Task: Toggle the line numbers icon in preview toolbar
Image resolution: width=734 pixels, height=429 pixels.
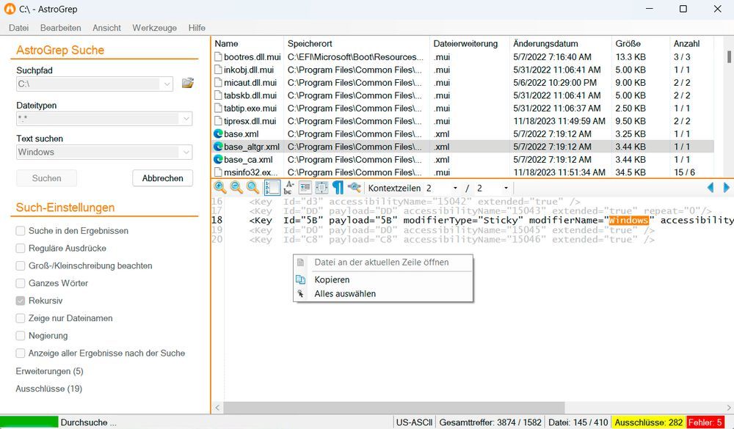Action: pyautogui.click(x=272, y=188)
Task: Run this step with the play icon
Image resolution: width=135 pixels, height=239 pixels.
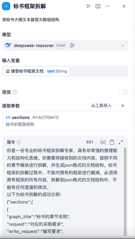Action: pyautogui.click(x=88, y=6)
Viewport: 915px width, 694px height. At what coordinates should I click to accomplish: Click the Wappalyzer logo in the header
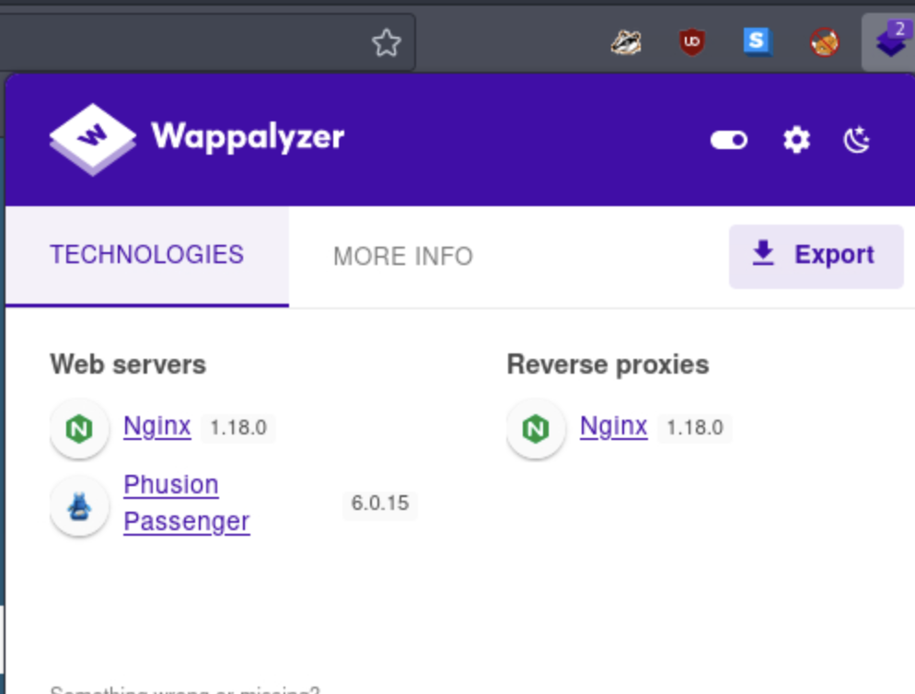(x=92, y=138)
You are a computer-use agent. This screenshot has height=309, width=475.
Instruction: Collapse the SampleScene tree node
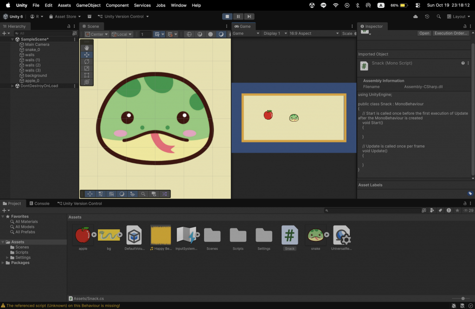click(12, 39)
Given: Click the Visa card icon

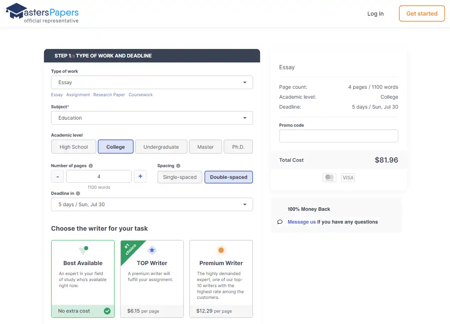Looking at the screenshot, I should [x=348, y=177].
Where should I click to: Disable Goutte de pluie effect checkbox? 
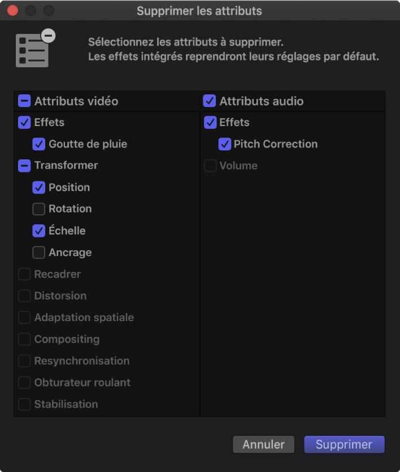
□ □ □ □ □
» **TO DO**:
Once the pictures are removed, set down what remains of the entries above exactly.

» **COMPLETED EXERCISE**:
Task: Toggle the line numbers icon in preview toolbar
Image resolution: width=734 pixels, height=429 pixels.
Action: pyautogui.click(x=272, y=188)
Task: Run this step with the play icon
Image resolution: width=135 pixels, height=239 pixels.
Action: pyautogui.click(x=88, y=6)
Viewport: 915px width, 694px height. At what coordinates should I click to accomplish: Click the Wappalyzer logo in the header
(x=92, y=138)
You are a computer-use agent. This screenshot has height=309, width=475.
Instruction: Collapse the SampleScene tree node
click(12, 39)
Given: Click the Visa card icon

Looking at the screenshot, I should [x=348, y=177].
Where should I click to: Disable Goutte de pluie effect checkbox? 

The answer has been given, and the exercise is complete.